Where do we draw the line between Small Data and Big Data ?
It is easier to start out with small data.
No-one who 'gets' databases blinks an eye at 100 Gb. But gigabytes are an abstract concept, especially for some non-technical folk. To put it in perspective a page or screenful of text is in the order of a kilobyte of data. The Bible, a fairly weighty tome, is less than 5Mb of text1 (without any form of compression). Put 20 of them on a bookshelf, and you've got 100Mb. Have ten such shelves in a bookcase and you have a single Gigabyte. So a basic 100 Gb is a small library full of text. Add another order of magnitude, and a thousand gigabytes is a terabyte. That's a pretty large library2.

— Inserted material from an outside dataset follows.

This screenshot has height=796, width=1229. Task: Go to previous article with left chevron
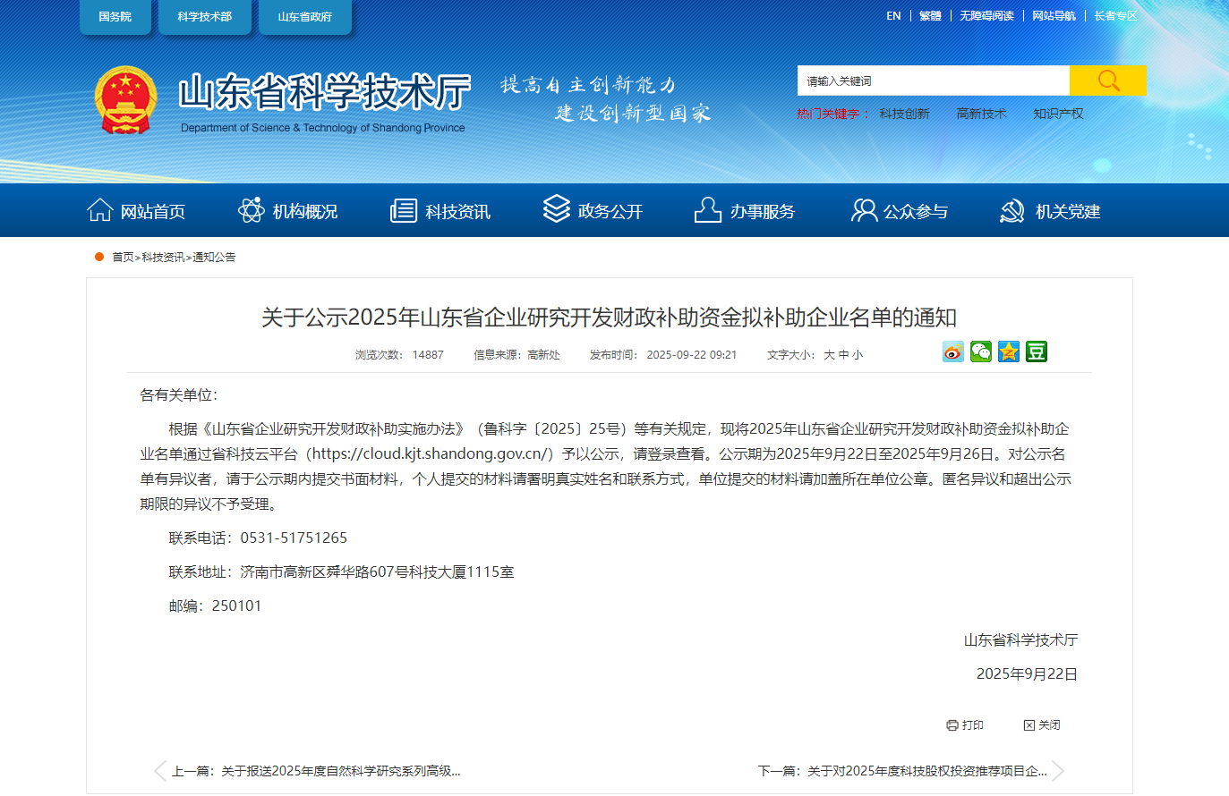click(x=160, y=771)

Where might all that volume come from ?
A few dozen people all tapping away at data entry screens will take a long while to create or record that much data. Generally you might talk about a person generating a page a minute. Data entry staff can work faster, but someone in a call centre or on a service desk is in discussion with the customer, which is a bottleneck. Let's be generous and say 500 pages per person per day. That is in the order of 100Mb a year. With a hundred staff, that is about 10Gb a year. Pretty trivial stuff.
So if your data is being entered manually by your own staff, you don't have anything to worry about. If members of the public are creating your data, you get into the "Many hands make light work" scenario. That's what fuels the data volumes of Google, Facebook and Twitter.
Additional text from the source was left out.